[begin Raw data]

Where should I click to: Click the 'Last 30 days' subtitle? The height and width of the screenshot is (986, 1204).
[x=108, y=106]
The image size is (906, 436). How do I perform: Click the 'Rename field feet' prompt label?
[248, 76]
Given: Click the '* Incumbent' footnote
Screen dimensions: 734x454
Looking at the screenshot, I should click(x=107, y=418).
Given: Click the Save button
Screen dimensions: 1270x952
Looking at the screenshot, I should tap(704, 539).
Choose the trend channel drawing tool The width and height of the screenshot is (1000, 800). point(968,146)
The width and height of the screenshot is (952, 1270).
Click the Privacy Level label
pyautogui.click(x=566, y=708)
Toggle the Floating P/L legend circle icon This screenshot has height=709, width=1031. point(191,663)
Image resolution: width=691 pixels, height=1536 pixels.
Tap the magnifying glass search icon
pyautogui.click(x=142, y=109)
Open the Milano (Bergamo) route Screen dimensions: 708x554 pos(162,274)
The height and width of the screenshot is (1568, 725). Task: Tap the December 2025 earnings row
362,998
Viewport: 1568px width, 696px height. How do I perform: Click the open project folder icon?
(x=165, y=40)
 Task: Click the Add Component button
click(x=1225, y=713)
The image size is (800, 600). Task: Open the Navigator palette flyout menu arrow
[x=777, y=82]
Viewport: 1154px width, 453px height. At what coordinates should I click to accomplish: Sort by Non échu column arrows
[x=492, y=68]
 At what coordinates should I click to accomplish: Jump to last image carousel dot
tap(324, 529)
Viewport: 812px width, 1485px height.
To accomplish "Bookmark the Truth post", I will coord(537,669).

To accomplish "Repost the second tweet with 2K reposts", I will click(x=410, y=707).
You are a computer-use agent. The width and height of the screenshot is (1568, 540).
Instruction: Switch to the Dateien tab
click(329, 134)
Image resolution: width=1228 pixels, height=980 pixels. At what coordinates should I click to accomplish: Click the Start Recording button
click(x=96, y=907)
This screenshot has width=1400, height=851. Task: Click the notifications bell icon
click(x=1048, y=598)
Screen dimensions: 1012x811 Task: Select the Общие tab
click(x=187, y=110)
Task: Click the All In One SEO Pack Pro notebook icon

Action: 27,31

[end Raw data]

How many lines of the entries above contain the word "height"? Reply with the number only.

> [Complete answer] 12